Senator Rob Portman of Ohio, one of the most respected and comparatively moderate Republicans in Congress, has had a change of heart on same-sex marriage. The reason for Portman's change of heart is that his son is gay, and he wants his son to be happy. And happiness means the ability to get married, as straight couples can.
This is all to the good. But how many Republican elected officials will have to discover they have gay children for the party to relent on its unyielding position against same-sex marriage?
Portman isn't so much an evangelical conservative as a fiscal one. Still, there was little advantage for him in supporting same-sex marriage -- at least until he learned that his 21-year-old son, Will, is gay. Will told his parents two years ago, and he agreed that it was time to have his father go public with his change of heart. In an interview with CNN, Portman said he has always been supportive of his son -- privately.
Portman said he told the presidential campaign of Mitt Romney about his son when he was being vetted for vice president last year. He didn't get the nod, but said the campaign told him it wasn't because his son was gay.
This is reminiscent of another high-ranking official with a gay child whose views softened on same-sex marriage while in office -- and changed when he left. Former Vice President Dick Cheney quietly followed the party line on same-sex marriage, never making it a big issue but not bucking it, either.
In 2000, in the vice presidential debate with Senator Joe Lieberman, Cheney discussed his love for freedom and privacy in the bedroom. "People should be free to enter into any kind of relationship they want to enter into," he said. "It's no one's business." When his daughter, Mary, and her partner had a boy in 2007, the proud grandfather posed with the baby for a White House photo. In 2009, Cheney said that he favors gay marriage but would leave its legalization up to the states.

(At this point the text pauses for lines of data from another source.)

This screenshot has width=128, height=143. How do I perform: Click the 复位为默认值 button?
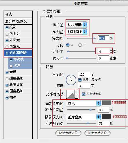point(97,133)
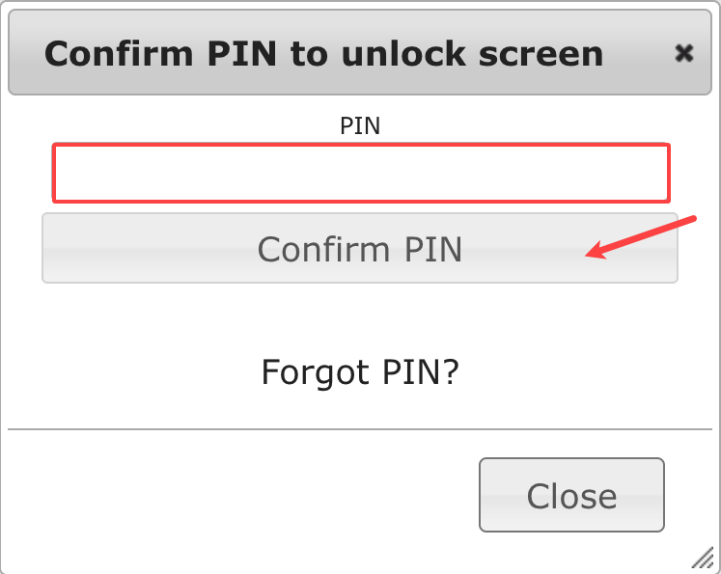Image resolution: width=721 pixels, height=574 pixels.
Task: Open the Forgot PIN? link
Action: (x=360, y=372)
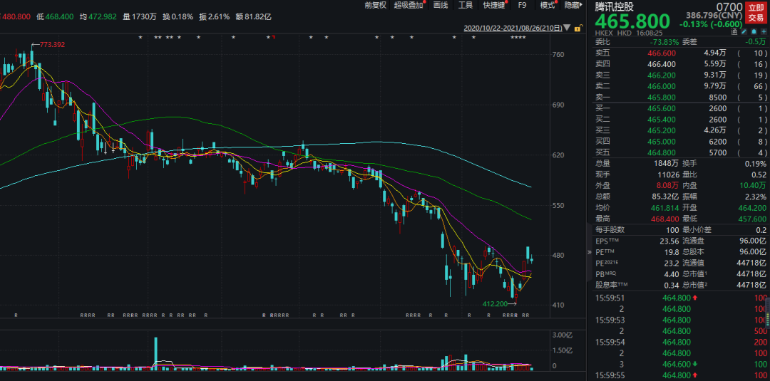Viewport: 770px width, 381px height.
Task: Toggle 前复权 price adjustment mode
Action: pos(374,5)

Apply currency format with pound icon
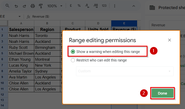pyautogui.click(x=71, y=6)
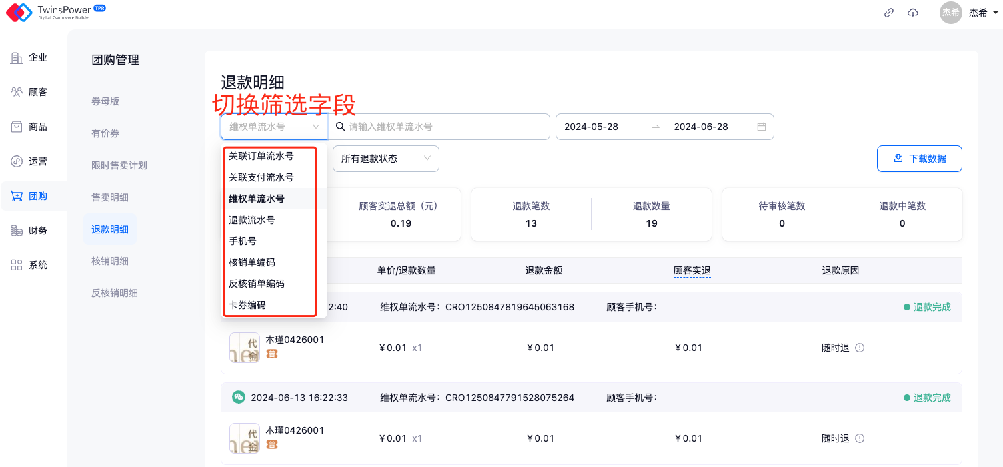Click the TwinsPower logo
Screen dimensions: 1003x467
click(19, 12)
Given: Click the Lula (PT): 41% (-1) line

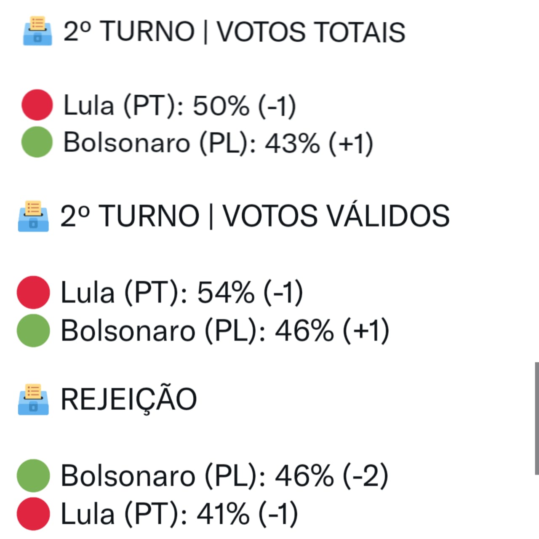Looking at the screenshot, I should 179,514.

For many gays, living happily ever after isn't possible, in part because of the Republican Party's opposition to same-sex marriage. Waiting for every elected Republican official to have a personal epiphany is a slow and inefficient way to change party policy, no matter how moving or satisfying the stories may be. If Rob Portman wants Will Portman to be accepted in the Republican Party, then Dad has some work to do.